Gli aeroporti europei potrebbero affrontare una grave crisi di approvvigionamento di carburante se lo Stretto di Hormuz non verrà riaperto stabilmente entro tre settimane. L’allerta proviene da Aci Europe, l’associazione che rappresenta gli scali del continente, che ha inviato una lettera al commissario Ue ai Trasporti, Apostolos Tzitzikostas.
Nella missiva si sottolinea il rischio di una carenza sistemica di carburante per aerei, con potenziali ripercussioni economiche significative per le comunità e per l’Europa. Attualmente, le compagnie aeree dispongono di scorte sufficienti solo per alcune settimane, mentre i fornitori non garantiscono consegne oltre maggio. La situazione è ulteriormente complicata dalle tensioni militari, che potrebbero influenzare la domanda e interrompere il traffico aereo.
Sebbene non ci siano carenze diffuse, i prezzi del jet fuel sono raddoppiati rispetto ai livelli pre-crisi, e alcune compagnie aeree hanno già segnalato il rischio di cancellazioni. In Asia, paesi come il Vietnam hanno avviato razionamenti, mentre in Europa si sono registrate restrizioni temporanee in alcuni aeroporti italiani, non direttamente legate al blocco di Hormuz, che rappresenta circa il 40% del carburante aereo mondiale.
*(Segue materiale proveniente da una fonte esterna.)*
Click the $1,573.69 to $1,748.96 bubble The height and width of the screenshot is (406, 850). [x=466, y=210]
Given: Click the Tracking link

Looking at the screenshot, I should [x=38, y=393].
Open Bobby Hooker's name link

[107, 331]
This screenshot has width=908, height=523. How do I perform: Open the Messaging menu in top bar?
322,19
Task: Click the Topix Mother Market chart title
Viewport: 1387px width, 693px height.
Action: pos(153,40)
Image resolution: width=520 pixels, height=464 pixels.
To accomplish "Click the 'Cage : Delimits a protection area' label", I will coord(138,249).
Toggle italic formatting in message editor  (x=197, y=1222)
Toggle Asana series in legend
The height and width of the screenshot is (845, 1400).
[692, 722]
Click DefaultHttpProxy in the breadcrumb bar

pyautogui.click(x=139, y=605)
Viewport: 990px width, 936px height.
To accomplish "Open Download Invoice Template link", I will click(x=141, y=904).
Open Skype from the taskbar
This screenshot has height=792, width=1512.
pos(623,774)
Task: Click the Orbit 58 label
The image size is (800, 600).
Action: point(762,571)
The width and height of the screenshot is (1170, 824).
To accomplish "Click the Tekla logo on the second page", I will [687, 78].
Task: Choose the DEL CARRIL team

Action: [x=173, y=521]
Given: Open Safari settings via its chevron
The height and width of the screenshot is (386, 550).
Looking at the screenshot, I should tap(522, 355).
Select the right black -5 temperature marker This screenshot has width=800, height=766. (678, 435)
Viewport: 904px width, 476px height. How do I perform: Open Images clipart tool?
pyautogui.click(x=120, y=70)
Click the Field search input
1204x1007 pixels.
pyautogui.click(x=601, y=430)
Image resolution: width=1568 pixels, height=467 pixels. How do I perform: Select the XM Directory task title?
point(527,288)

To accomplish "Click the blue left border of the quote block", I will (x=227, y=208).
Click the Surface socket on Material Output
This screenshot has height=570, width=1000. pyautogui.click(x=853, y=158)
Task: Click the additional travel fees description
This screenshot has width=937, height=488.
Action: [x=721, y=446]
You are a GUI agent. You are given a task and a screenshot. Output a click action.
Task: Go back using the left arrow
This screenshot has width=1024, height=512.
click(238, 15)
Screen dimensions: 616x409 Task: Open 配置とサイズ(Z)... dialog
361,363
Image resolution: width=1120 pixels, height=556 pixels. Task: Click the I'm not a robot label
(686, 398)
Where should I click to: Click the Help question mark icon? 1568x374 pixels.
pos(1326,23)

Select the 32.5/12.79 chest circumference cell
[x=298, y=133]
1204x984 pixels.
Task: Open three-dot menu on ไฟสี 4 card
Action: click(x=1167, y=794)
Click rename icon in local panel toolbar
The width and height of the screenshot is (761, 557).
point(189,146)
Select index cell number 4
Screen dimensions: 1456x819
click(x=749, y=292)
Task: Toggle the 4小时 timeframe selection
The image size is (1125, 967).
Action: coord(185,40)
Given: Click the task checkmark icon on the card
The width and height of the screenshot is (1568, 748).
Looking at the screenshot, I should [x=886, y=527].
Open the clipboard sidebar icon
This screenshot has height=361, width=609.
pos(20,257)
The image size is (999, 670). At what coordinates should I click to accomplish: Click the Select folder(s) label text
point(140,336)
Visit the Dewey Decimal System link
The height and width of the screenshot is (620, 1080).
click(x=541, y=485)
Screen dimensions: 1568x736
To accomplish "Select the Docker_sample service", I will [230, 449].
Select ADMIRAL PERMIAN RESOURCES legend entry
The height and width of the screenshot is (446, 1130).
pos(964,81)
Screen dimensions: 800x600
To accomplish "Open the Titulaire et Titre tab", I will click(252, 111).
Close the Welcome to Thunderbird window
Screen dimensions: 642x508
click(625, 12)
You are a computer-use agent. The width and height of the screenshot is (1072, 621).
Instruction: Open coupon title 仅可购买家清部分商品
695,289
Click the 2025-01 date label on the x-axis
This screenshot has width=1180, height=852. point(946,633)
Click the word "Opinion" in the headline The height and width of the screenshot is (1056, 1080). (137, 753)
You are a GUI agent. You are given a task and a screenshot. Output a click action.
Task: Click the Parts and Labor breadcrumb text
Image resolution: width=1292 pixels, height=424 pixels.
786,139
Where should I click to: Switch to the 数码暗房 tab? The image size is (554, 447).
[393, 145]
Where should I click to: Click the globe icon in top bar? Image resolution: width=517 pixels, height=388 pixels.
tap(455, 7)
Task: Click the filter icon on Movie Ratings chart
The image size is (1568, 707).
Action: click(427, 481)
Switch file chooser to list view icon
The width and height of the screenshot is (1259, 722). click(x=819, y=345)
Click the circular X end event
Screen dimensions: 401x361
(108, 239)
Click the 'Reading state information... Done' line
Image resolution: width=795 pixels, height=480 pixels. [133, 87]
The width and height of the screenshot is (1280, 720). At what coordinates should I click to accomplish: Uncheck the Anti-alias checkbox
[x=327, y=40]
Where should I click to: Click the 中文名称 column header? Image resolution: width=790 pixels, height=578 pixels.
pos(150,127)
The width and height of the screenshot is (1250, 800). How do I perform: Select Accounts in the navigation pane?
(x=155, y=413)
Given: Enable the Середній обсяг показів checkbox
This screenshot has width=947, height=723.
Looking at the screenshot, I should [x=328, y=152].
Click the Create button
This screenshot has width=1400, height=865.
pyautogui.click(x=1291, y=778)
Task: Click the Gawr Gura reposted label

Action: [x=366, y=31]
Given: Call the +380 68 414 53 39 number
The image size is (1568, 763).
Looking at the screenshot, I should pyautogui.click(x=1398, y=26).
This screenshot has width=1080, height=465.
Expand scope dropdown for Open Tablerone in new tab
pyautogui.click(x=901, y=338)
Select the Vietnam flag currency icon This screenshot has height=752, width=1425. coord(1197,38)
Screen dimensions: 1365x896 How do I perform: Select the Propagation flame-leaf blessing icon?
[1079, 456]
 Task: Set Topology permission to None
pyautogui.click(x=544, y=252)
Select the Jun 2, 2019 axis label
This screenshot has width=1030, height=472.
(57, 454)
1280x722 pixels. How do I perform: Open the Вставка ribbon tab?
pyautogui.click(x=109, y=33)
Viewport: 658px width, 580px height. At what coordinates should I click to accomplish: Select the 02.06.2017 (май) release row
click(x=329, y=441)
La lettera mette in evidenza la mancanza di un sistema europeo di monitoraggio della disponibilità di carburante per aerei. I ministri dei Trasporti dell’Ue si riuniranno il 21 aprile per discutere della situazione. Lo Stretto di Hormuz, strategico per il transito marittimo, è soggetto a norme internazionali che garantiscono il diritto di transito, ma l’Iran ha imposto limitazioni che complicano ulteriormente la situazione.